Autograd error: Inplace operations modify variable needed for gradient computations.
I followed instructions from README.md and ran the following
python train.py --batch_size 1 --gpu_ids [0]
This yields the following error:
RuntimeError: one of the variables needed for gradient computation has been modified by an inplace operation: [torch.cuda.FloatTensor [1, 6, 256]], which is output 0 of SliceBackward, is at version 2; expected version 1 instead.
If I activate autograd backtrace in pytorch, torch.autograd.set_detect_anomaly(True), I learn that the following in-place operation breaks the gradients computations.

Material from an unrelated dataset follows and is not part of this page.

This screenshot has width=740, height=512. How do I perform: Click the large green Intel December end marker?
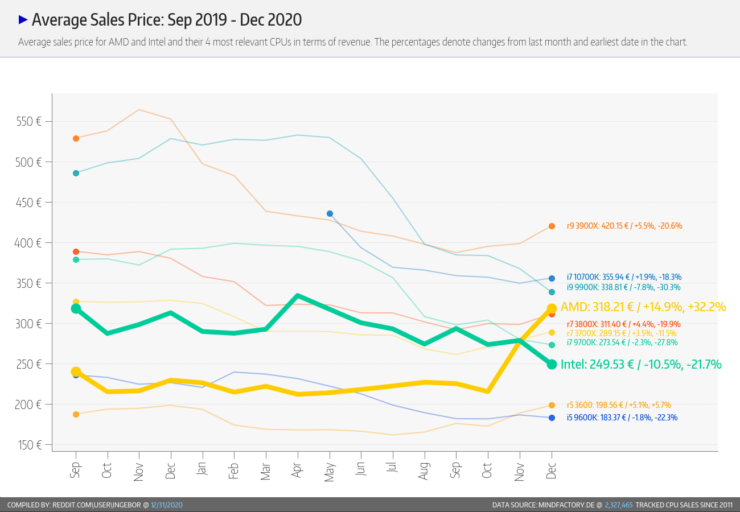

https://github.com/chrischute/flowplusplus/blob/4f12a4624f6b7c372464f5ce0e7eb0dbb0864c89/util/array_util.py#L64
If I comment out the line the autograd computations run without yielding error, but the loss computations (obviously) become wrong. I'm a bit confused because there is another similar in-place operation which seems to not cause any issue with autograd (see code below).
if reverse:
y, z = (t.contiguous().view(b, c, h * w // 2) for t in x)
x = torch.zeros(b, c, h * w, dtype=y.dtype, device=y.device)
x[:, :, y_idx] += y # in place but no problem
x[:, :, z_idx] += z # in place and yields problem.
x = x.view(b, c, h, w)
I think there is a way to perform the needed computation without resorting to in-place computations. If I get it to work I'll post the alternative.
You could try changing that line to x[:, :, z_idx] = x[:, :, z_idx] + z.
Still I'm not sure why you'd run into this, since I never saw it before.
Sorry for not writing, already tired what you suggested without luck. Fortunately, the following fixed the issue in my case.
I read through the environment.yml file and realized it doesn't explicitly state which version of Python to install. Conda by default installs 3.7.3 on my setup. I suspected this might be the issue and tried with python 3.5.2 which worked.
I'm not sure why this makes a difference wrt "in place evaluations" for auto grad. I briefly looked at the update documentation different python versions trying to find anything with "in place evaluations", but unfortunately, without any luck.
On a slightly related note: I remember implementing RealNVP for TensorFlow some time ago. I tried to use assignment checkerboard implementations as done here, but read someone strongly advising against assignments for GPU code as they claimed it would be very slow. When running the code I get GPU-Utilization 10-20% as measured by NVTOP. Do you get similar results? I'll try to look more into this and let you know if I manage to increase GPU utilization or figure out if I did a mistake.
A big thanks for open sourcing your implementation, it is a huge help for my current research project.
Yes, GPU utilization is low with this checkerboard strategy, but I used it to preserve memory. This assignment strategy uses less memory compared to multiplying with a mask. Flow++ is memory-intensive especially with self-attention layers enabled.
If you want to try the version that will give you higher GPU utilization, you can find example code in this Real NVP repo here.